**Text segment:**
★ ★ ★ ★

Change subject: Switch pagecounts-all-sites/archive to raw datasets
......................................................................
Switch pagecounts-all-sites/archive to raw datasets
Since
e8523e431a8eec10b88a623374f79e859feee9cf
the refined datasets come without quality guarantees. This makes them
unusable for production jobs. Hence, we switch pagecounts-all-sites
back to the raw webrequests, so we detect issues and can get a chance
to fix them before computing the datasets.
Change-Id: If7f3a2e8e4b7ed22174afe6a3f2f8d910585c9ee
---
M diagrams/oozie-overview.dia
M oozie/pagecounts-all-sites/load/coordinator.properties
M oozie/pagecounts-all-sites/load/coordinator.xml
3 files changed, 12 insertions(+), 10 deletions(-)
git pull ssh://gerrit.wikimedia.org:29418/analytics/refinery
refs/changes/81/185781/1
diff --git a/diagrams/oozie-overview.dia b/diagrams/oozie-overview.dia
index 360b1f5..5910071 100644
--- a/diagrams/oozie-overview.dia
+++ b/diagrams/oozie-overview.dia
Binary files differ
diff --git a/oozie/pagecounts-all-sites/load/coordinator.properties
b/oozie/pagecounts-all-sites/load/coordinator.properties
index 375cb76..9bf5568 100644
--- a/oozie/pagecounts-all-sites/load/coordinator.properties
+++ b/oozie/pagecounts-all-sites/load/coordinator.properties
@@ -21,7 +21,7 @@
workflow_file =
${oozie_directory}/pagecounts-all-sites/load/workflow.xml
# HDFS path to webrequest dataset definition
-webrequest_datasets_file =
${oozie_directory}/webrequest/datasets.xml
+webrequest_raw_datasets_file =
${oozie_directory}/webrequest/datasets_raw.xml
# HDFS path to pagecounts-all-sites dataset definition
pagecounts_all_sites_datasets_file =
${oozie_directory}/pagecounts-all-sites/datasets.xml
@@ -39,13 +39,15 @@
hive_site_xml =
${oozie_directory}/util/hive/hive-site.xml
# Table to read webrequests from (fully qualified)

★ ★ ★ ★

**Requests:**
(A) Summarize the commit excerpt in two sentences.
(B) Restate the paragraph of the commit excerpt that begins "Since e8523e431a8eec10b88a623374f79e859feee9cf" as a short bulleted list.
(C) Reproduce the part of the commit excerpt starting at "Change-Id: If7f3a2e8e4b7ed22174afe6a3f2f8d910585c9ee" and ending at "insertions(+), 10 deletions(-)", without any change.

**Material supplied:**
★ ★ ★ ★

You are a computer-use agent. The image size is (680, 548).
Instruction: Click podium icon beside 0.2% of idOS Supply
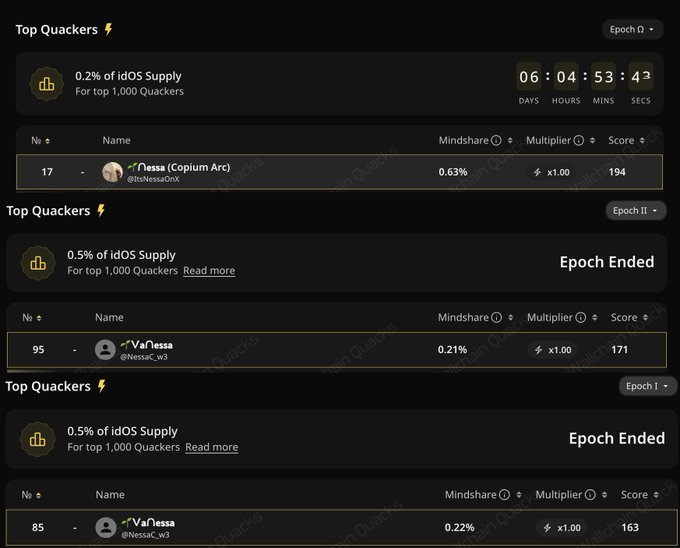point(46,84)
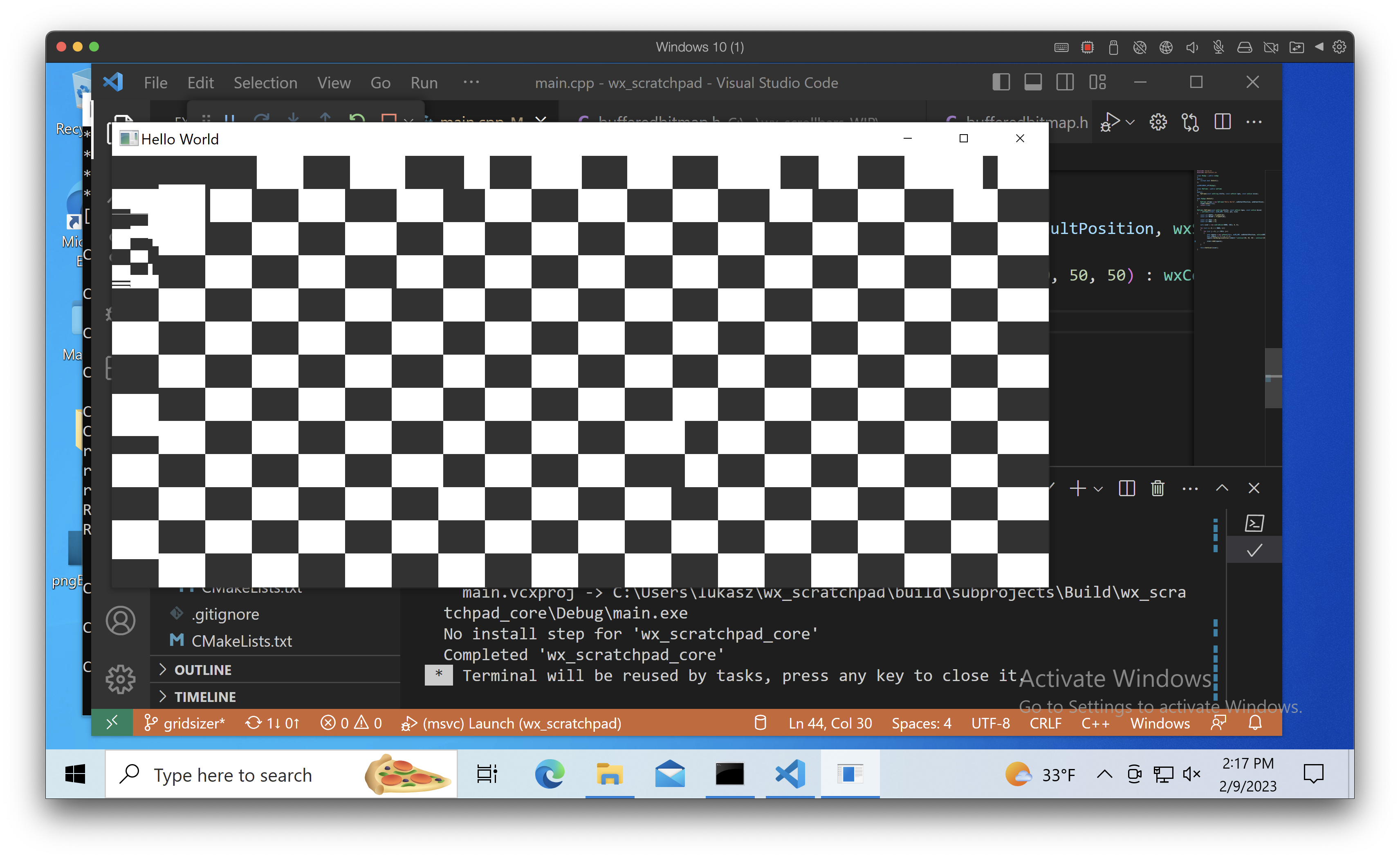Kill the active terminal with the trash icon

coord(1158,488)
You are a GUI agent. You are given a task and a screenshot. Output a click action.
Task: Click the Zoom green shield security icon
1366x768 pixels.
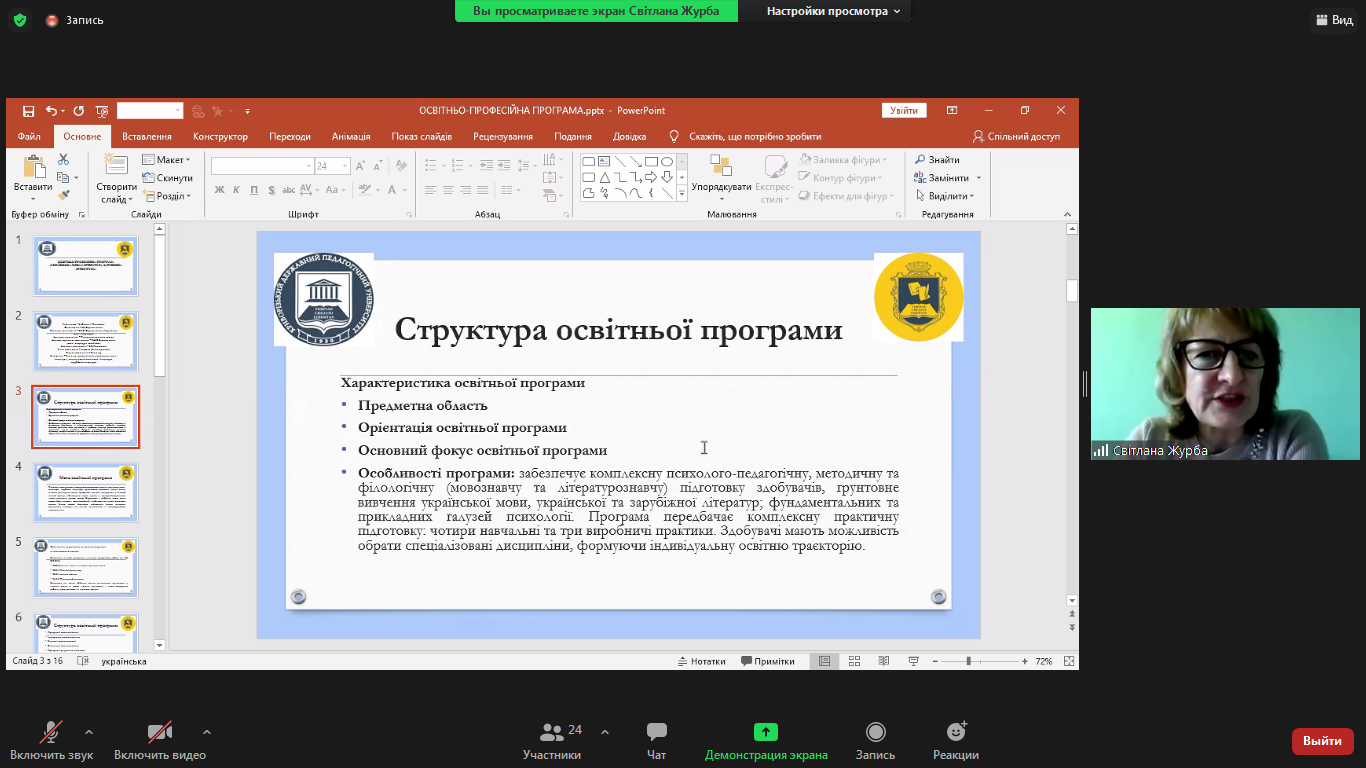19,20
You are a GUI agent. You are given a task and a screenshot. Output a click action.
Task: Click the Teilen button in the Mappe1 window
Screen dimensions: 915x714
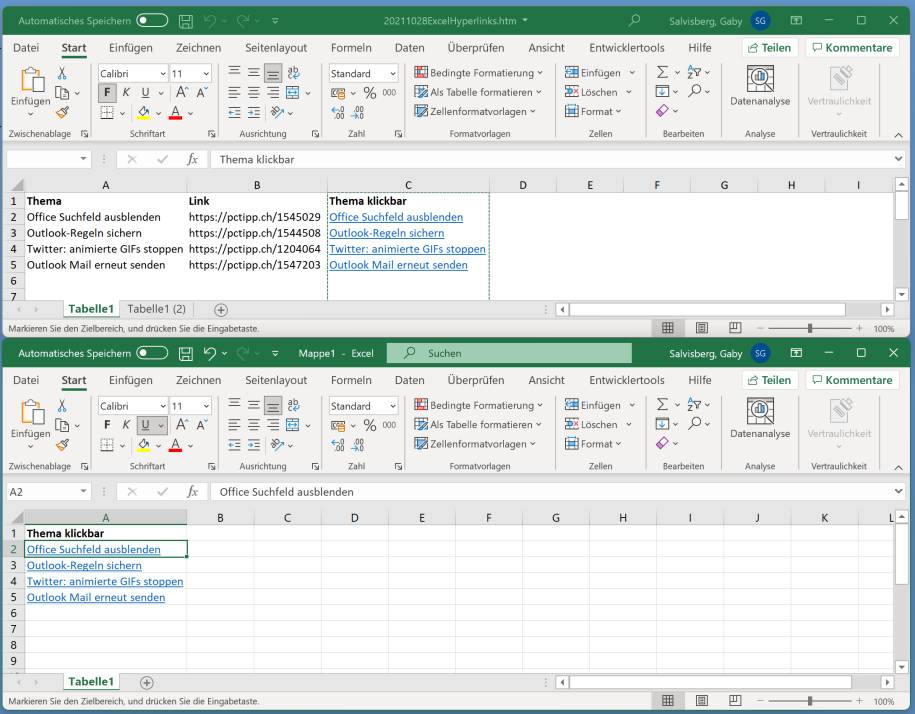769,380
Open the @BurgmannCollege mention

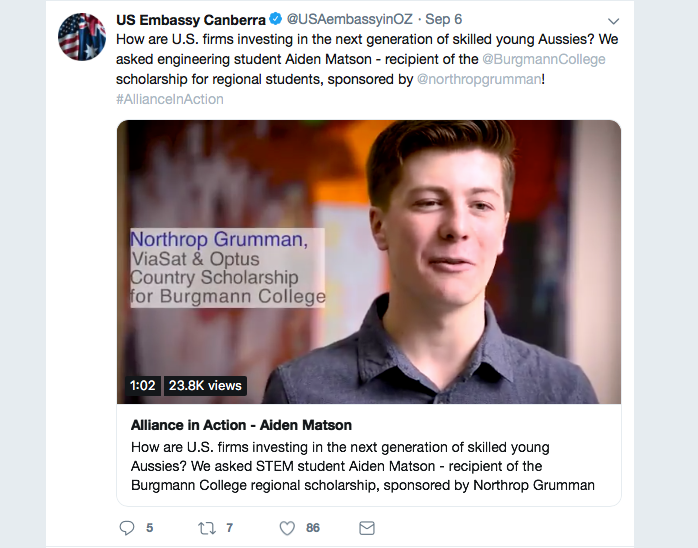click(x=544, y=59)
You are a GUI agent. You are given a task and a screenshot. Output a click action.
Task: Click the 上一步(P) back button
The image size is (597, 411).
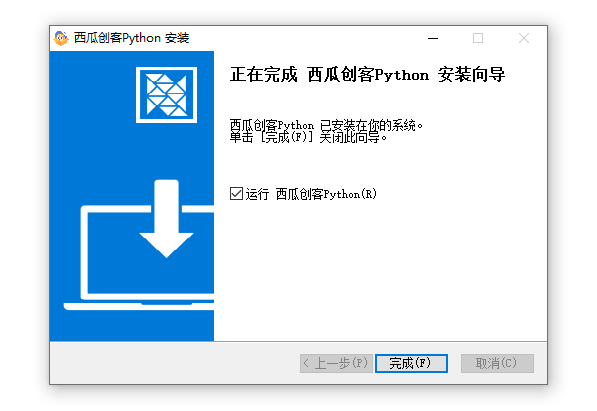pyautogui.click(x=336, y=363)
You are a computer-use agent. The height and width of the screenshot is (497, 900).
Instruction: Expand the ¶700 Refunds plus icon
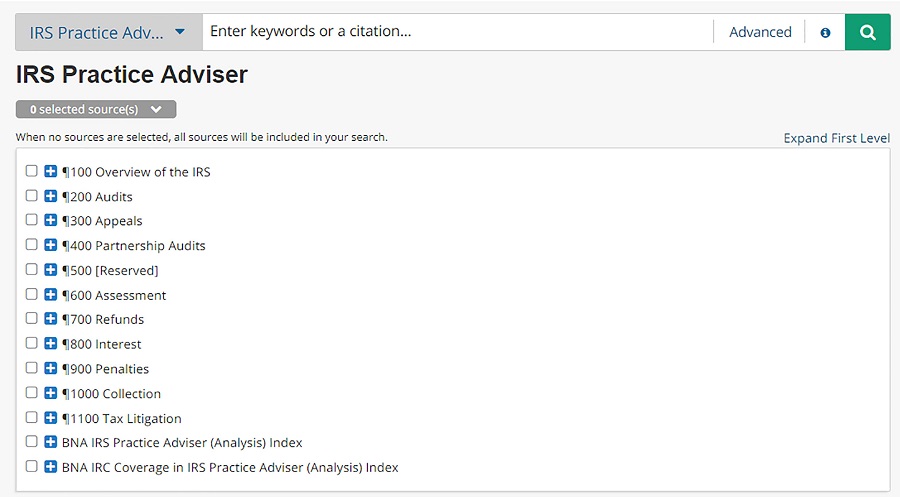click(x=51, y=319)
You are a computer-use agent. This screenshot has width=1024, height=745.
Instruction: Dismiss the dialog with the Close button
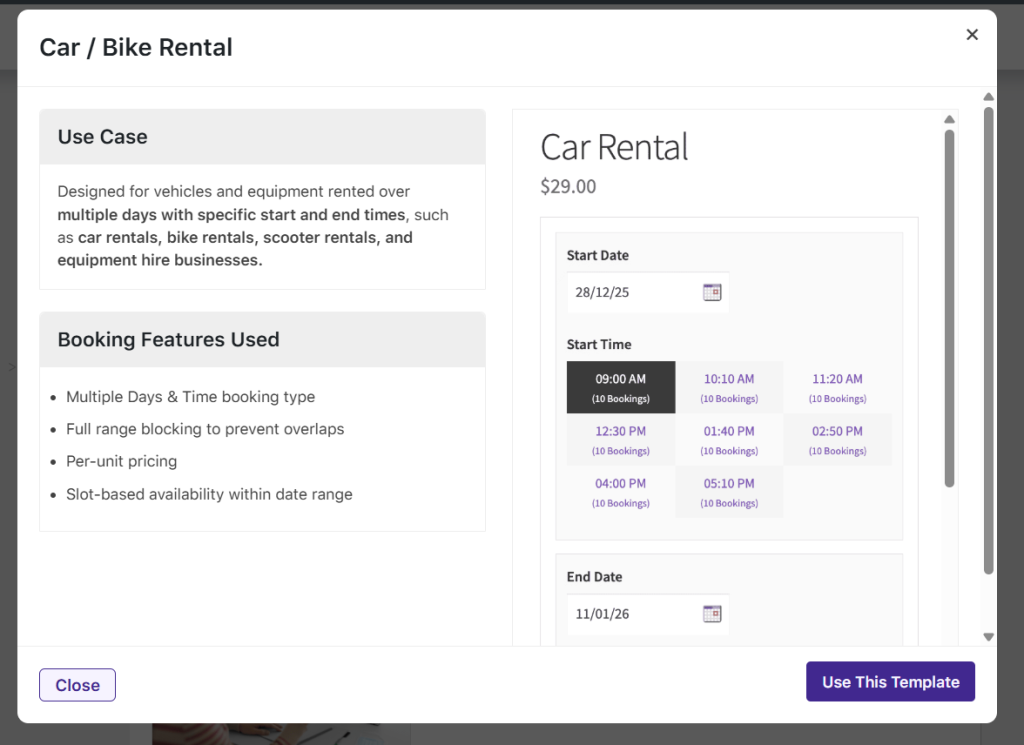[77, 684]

★ ★ ★ ★

**Answers below:**
(A) Since commit e8523e431a8eec10b88a623374f79e859feee9cf, the refined datasets come without quality guarantees and are unusable for production jobs, so pagecounts-all-sites is switched back to the raw webrequests in order to detect issues and fix them before the datasets are computed. The change modifies three files (diagrams/oozie-overview.dia, oozie/pagecounts-all-sites/load/coordinator.properties and oozie/pagecounts-all-sites/load/coordinator.xml), with 12 insertions and 10 deletions.

(B)
- Since commit e8523e431a8eec10b88a623374f79e859feee9cf, the refined datasets have no quality guarantees.
- This makes them unusable for production jobs.
- pagecounts-all-sites is therefore switched back to the raw webrequests.
- This allows issues to be detected and fixed before the datasets are computed.

(C)
Change-Id: If7f3a2e8e4b7ed22174afe6a3f2f8d910585c9ee
---
M diagrams/oozie-overview.dia
M oozie/pagecounts-all-sites/load/coordinator.properties
M oozie/pagecounts-all-sites/load/coordinator.xml
3 files changed, 12 insertions(+), 10 deletions(-)